3 N.W.2d 485, 68 S.D. 429, 1942 S.D. LEXIS 52
CourtSouth Dakota Supreme Court
DecidedApril 30, 1942
DocketFile No. 8491.
StatusPublished
Cited by14 cases

This text of 3 N.W.2d 485 (Griggs v. Harding County) is published on Counsel Stack Legal Research, covering South Dakota Supreme Court primary law. Counsel Stack provides free access to over 12 million legal documents including statutes, case law, regulations, and constitutions.

Bluebook
Griggs v. Harding County, 3 N.W.2d 485, 68 S.D. 429, 1942 S.D. LEXIS 52 (S.D. 1942).

Opinion

ROBERTS, J.

Plaintiff, widow and dependent of John Emmett Griggs, who was at the time of his death the county highway superintendent of- Harding County, this state, instituted this proceeding against Harding County and its insurer to recover compensation under the Workmen’s Compensation Law.

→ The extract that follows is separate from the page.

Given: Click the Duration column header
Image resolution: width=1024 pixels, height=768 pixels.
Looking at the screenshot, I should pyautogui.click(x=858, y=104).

The industrial commissioner found that deceased was an employee of the county and that his death was caused by an accident arising out of and in the course of the performance of services as county highway superintendent. From a judgment of the circuit court affirming an award, defendants appeal.

This appeal presents the question whether the status of the deceased was that of an employee or of a public officer to whom the provisions of the Workmen’s Compensation Law do not apply.

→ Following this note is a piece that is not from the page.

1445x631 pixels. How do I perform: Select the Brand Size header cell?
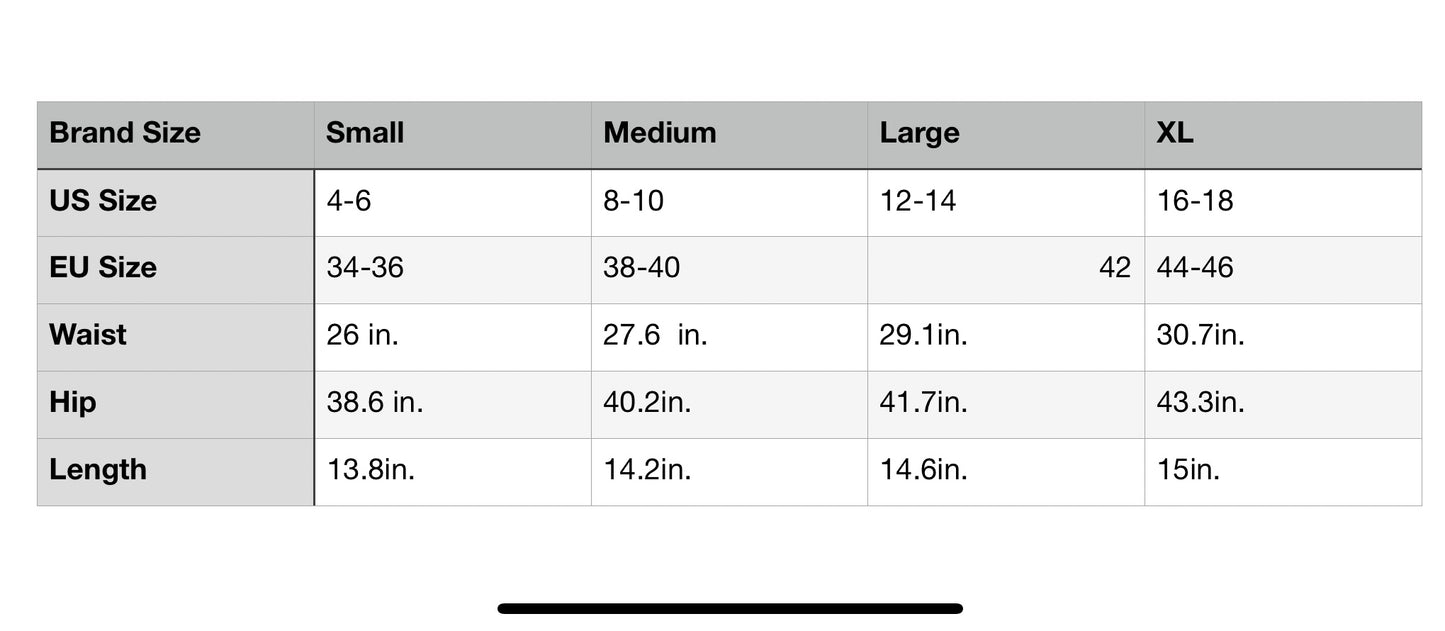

SDC 64.0102 provides that the term “employer” as used in the Workmen’s Compensation Law shall include “the state and any municipal corporation within the state or any political subdivision of this state.” This section further provides that the term “employee” as used in the statute shall include “every'person, * * * in the services of another under any contract of employment, express or implied,” but excludes from its operation “Any official of the state or of any county, municipality, or school district therein, elected or appointed for a regular term of office or to complete the unexpired portion of any such term.”

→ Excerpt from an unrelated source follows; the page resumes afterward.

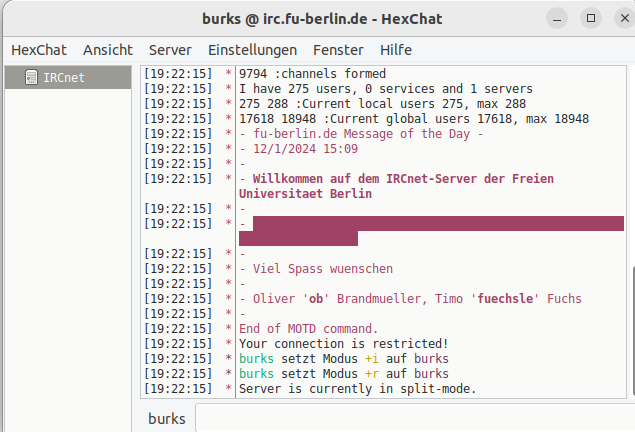635x432 pixels.
Task: Open the Fenster menu
Action: pyautogui.click(x=338, y=49)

*431 A public office as distinguished from mere employment involves a delegation to the person filling the office of some part of the functions of government to be exercised by him for the benefit of the public. The distinction is clearly stated in 53 A. L. R. 595: “It may be stated, as a general rule deducible from the cases discussing the question, that a position is a public office when it is created by law, with duties cast on the incumbent which involve an exercise of some portion of the sovereign power and in the performance of which the public is concerned, and which also are continuing in their nature and not occasional or intermittent; while a public employment, on the other hand, is a position which lacks one or more of the foregoing elements.”

There are other" criterions, such as a fixed tenure of position, the taking of an oath of office and the giving of an official bond that distinguish a public office from employment. These are not absolute criterions, but may be considered with other elements.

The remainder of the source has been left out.